The sinus node is the pacemaker of the heart. It sits high in the atria and sends out a regular signal for the heart to beat. This signal is controlled by neurological and hormonal triggers that make the heart speed up and slow down as needed. There is a delay switch between the atria and ventricle that is called the AV node. Arrhythmias occur when the heart is either beating too fast (tachycardia) or too slow (bradycardia). The most common arrhythmias consist of isolated and premature atrial contractions (PACs), and extra beats, called premature ventricular contractions (PVCs). These are normal. Some people are quite sensitive and can feel the heart skip or flip in their chest, followed by a brief pause before the heart returns to its normal rhythm. Most people notice this when sitting quietly or lying in bed. Triggers include smoking, alcohol, coffee, tea, chocolate, or other stimulants. These are not life threatening and do not require treatment.
PVCs are also associated with CHF. While frequent PVCs may be a sign of increased risk in patients with ischemic heart disease and congestive heart failure, treating these with antiarrhythmic medication has been proven to increase mortality. Treatment is therefore reserved only for symptomatic and sustained ventricular tachycardia (VT), which causes symptoms of weakness, lightheadedness, or syncope. Sustained VT can cause sudden death and requires defibrillation with electrical paddles. This is commonly depicted in television and movies, with survival rates on television of approximately 75 percent. In reality, survival rates are generally less than 20 percent.
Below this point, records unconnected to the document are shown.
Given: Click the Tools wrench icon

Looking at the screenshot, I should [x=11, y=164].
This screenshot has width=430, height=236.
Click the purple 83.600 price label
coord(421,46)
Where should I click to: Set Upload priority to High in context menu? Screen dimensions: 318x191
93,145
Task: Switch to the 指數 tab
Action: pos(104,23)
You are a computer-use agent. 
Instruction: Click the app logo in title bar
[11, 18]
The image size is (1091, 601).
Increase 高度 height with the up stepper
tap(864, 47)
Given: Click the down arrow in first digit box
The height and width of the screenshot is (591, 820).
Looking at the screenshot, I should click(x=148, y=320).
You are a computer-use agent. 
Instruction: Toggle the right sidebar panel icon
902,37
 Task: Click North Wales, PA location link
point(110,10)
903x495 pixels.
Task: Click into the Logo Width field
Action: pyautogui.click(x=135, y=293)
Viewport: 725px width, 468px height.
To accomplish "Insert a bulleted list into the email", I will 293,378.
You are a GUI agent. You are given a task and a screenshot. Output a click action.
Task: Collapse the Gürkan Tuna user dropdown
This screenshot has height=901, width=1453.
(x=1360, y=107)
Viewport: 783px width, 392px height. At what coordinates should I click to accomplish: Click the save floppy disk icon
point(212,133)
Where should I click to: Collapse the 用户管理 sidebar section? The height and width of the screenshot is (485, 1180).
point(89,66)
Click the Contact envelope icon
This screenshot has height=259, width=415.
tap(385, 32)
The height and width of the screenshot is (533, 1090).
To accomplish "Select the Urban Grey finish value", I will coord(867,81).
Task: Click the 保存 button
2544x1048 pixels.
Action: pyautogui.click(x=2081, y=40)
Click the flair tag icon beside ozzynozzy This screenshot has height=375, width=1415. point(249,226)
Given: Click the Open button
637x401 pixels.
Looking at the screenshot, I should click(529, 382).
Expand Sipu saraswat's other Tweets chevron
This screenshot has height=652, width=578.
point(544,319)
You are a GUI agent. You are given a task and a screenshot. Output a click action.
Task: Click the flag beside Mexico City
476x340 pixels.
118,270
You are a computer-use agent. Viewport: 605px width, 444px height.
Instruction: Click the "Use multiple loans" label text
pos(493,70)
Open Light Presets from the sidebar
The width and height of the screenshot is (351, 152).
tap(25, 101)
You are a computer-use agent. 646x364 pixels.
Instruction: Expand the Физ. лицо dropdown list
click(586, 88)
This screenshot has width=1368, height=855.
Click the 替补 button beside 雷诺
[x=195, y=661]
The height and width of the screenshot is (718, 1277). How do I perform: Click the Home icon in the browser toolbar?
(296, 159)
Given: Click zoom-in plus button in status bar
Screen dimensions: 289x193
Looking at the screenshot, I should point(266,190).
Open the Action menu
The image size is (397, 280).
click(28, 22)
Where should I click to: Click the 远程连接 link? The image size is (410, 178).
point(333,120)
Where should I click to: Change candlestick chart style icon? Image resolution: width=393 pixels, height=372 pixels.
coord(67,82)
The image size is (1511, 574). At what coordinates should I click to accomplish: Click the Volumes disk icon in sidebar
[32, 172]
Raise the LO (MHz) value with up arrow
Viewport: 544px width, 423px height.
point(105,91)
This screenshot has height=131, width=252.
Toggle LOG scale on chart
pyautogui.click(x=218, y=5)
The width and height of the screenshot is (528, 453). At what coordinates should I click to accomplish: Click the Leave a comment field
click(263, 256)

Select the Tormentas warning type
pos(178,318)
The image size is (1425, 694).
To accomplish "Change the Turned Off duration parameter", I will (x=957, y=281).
Unfortunately, medications that have been used to treat ventricular tachycardia have had modest success at best. Newer automatic implantable cardiac defibrillators (AICD) are special pacemakers, and they can be programmed to give a shock to restore normal rhythm when VT is detected. These devices are very expensive, but very effective.
Other common arrhythmias in the upper chamber of the heart include supraventricular (SVT) or atrial tachycardias. If prolonged, these can cause palpitations, shortness of breath, fatigue, weak spells, and even syncope.
Atrial fibrillation is an irregular SVT that can occur intermittently or continuously. Increasing age is a major risk factor for atrial fibrillation, which occurs in 5 percent of people over sixty-five and as many as 10 percent of people over the age of eighty. Patients who have infrequent atrial fibrillation lasting only a few minutes may not require any antiarrhythmic medication. If atrial fibrillation causes weakness, shortness of breath, angina, or heart failure, treatment with medication is warranted.
If patients do not convert (from abnormal to normal rhythm) with medication or are unstable, they may require electrical cardioversion, in which patients are sedated ,or asleep, and then shocked with external paddles to restore normal rhythm.
Frequently, patients are not symptomatic with atrial fibrillation, and it may be picked up incidentally. This can happen when a patient undergoes an electrocardiogram (ECG) as part of a routine or presurgical check-up and atrial fibrillation is discovered as a result. In this situation, there is no clear benefit to trying to restore sinus rhythm, as many antiarrhythmic medications carry significant side effects. Beta blockers or calcium channel blockers may be used to control heart rates with atrial fibrillation. The other important risk is stroke. Patients who have atrial fibrillation and no valvular disease, as well as no other risk factors, have a risk of stroke of 1 percent per year. Risk factors include age greater than seventy-five, prior stroke or transient ischemic attack (TIA), diabetes, and hypertension. These risks increase the annual stroke rate to 4 to 5 percent per year. Anticoagulation using warfarin reduces the risk of stroke by 70 to 80 percent. The major risk associated with using this medication is an increased risk of bleeding. If warfarin is deemed unsafe, aspirin reduces the risk by 35 percent.
Bradycardia, or slow heart rate, is caused by sinus node disease, AV node disease, or heart block (which means the electrical impulse fails to reach the ventricle; heart block is caused by AV node disease). It also increases in frequency with increasing age. Symptoms include weakness or lightheadedness, fatigue, shortness of breath, or syncope. Bradyarrhythmias can be diagnosed by an ECG at the time of symptoms. Additionally, a holter monitor (a small device worn for twenty-four to forty-eight hours to record all heart beats) can detect and record arrhythmias.
Several cardiac medications, such as beta blockers, calcium channel blockers, and digoxin, can cause bradyarrhythmias and may need to be stopped. A pacemaker is used to treat bradycardia, and is generally inserted in the operating room or in a cardiac care unit. Pacemakers have a single wire in the ventricle and sometimes a second one in the atria. Modern pacemakers are no longer affected by interference caused by micro-waves, metal detectors, or store security systems, though there has been some interactions noted with cellular phones. As the world becomes more electronically busy, the potential for interference with pacemakers changes, and pacemaker manufacturers must continue to strive to keep ahead of new potential hazards.